Наконец, и у Блока, и у Волошина возникает образ шествия – символических двенадцати у Блока и просто «нас» у Волошина. Но если блоковское шествие представляет собой скорее загадку, так как неизвестно ни откуда, ни куда движется отряд «двенадцати», а в довершение этой неизвестности впереди двенадцати в финале поэмы оказывается Христос, что крайне затрудняет какую-либо однозначную интерпретацию происходящего, то у Волошина, напротив, значение движения не требует пояснений: это исторический путь русского народа, географический вектор которого в самом деле направлен на северо-восток: «Северо-восточный регион, – пишет историк Ю. А. Лимонов в исследовании «Владимиро-Суздальская Русь», – неизвестный по сути дела нашим летописцам до второй половины XII в., менее чем за сто лет превратился в крупнейший центр Руси»270. В. В. Кожинов, комментируя этот факт, пишет: «Этот перенос, это поистине великое переселение, было, без сомнения, чрезвычайно нелегким делом: ведь даже по прямой линии Владимир отстоит от Киева на тысячу километров; к тому же на водных, речных путях приходилось преодолевать тяжкие волоки, а по дорогам через могучие девственные леса нужно было не только переезжать, но и в прямом смысле прокладывать путь»271. Однако, как всем нам хорошо известно, созданием Владимиро-Суздальской Руси путь на северо-восток не закончился, а продолжился освоением крайнего севера и Дальнего Востока и не останавливался, продолжался и в Московский, и в Петербургский, и в Советский периоды – вплоть до последнего кризиса в конце XX столетия.

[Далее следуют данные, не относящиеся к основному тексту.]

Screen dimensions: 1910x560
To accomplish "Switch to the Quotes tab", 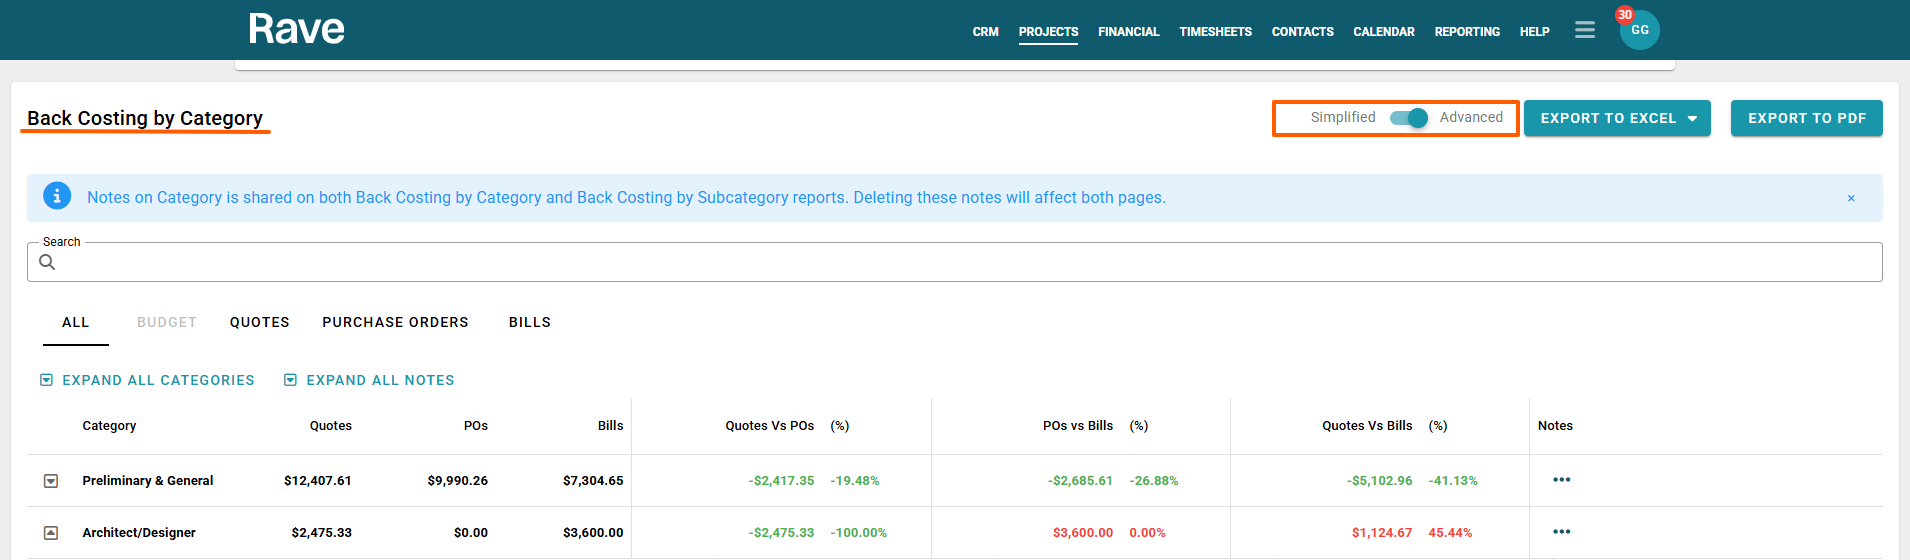I will point(259,322).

Так что маршрут указан Волошиным абсолютно точно.
Ряд параллелей и даже буквальных текстуальных совпадений позволяют нам предположить, что «Северовосток», «Россия» и ряд стихотворений и поэм Волошина 1918–24 гг. находятся в сложном поэтическо-историософском диалоге с поэмой «Двенадцать», в ходе которого уточняется, дополняется и проясняется загадочный мистический сюжет блоковской поэмы. Блоковский и волошинский ветры – это один и тот же ветер, обозначающий на языке поэзии символистов силу и дух истории.
Г. П. Опарин в своей диссертации, посвященной историософии Волошина, также отмечая связь волошинского ветра с ветром «Двенадцати», утверждает относительно этой же метафоры, что северо-восточный ветер, норд-ост является символом России вообще: «Ветер этот – образное выражение неизменности России, ее судьбы и национального характера»272.
Таким образом, мифологема ветра способна совмещать прямо противоположные значения «смешения, зыбкости» (Есаулов) и «неизменности» (Опарин). Далее в своей работе исследователь утверждает, что «ветер преисподней» становится у Волошина символом чистилища (? – И. Б.), несущим страдания Руси, дабы она их вынесла и возродилась в новом качестве273. Разумеется, отвергая саму терминологию как отсутствующую категорию символистской историософии (при всех католических влияниях на последнюю), нельзя не заметить, что ни Волошин, ни Блок нигде не пишут и не говорят о Чистилище – ни в связи с революцией, ни вне этой связи.
О «Чистилище» зато пишет в своем очерке о Блоке известный писатель-эмигрант Б. Зайцев. В контексте выше изложенного его отклик на поэму «Двенадцать» выглядит почти курьезным. Свой мемуарный очерк, озаглавленный весьма оценочно и претенциозно «Побежденный», Зайцев из уютного французского далека, на Пасху 1925 г., обращается к уже мертвому поэту, как к живому: «Быть может, это странно, и ненужно: кажется, показать бы вам вот этот светлый Божий мир (курсив мой – И. Б.). Дать бы глазам вашим, замученным туманами, болотами, снегами, войнами и бойнями, – взглянуть в голубоватые дали Прованса, светом и благоуханием смолистым вам омыть бы душу, как омыл лицо росой Чистилища при выходе из Ада Данте <…> Вы бы дышали Истиной, она бы оживила вас»274.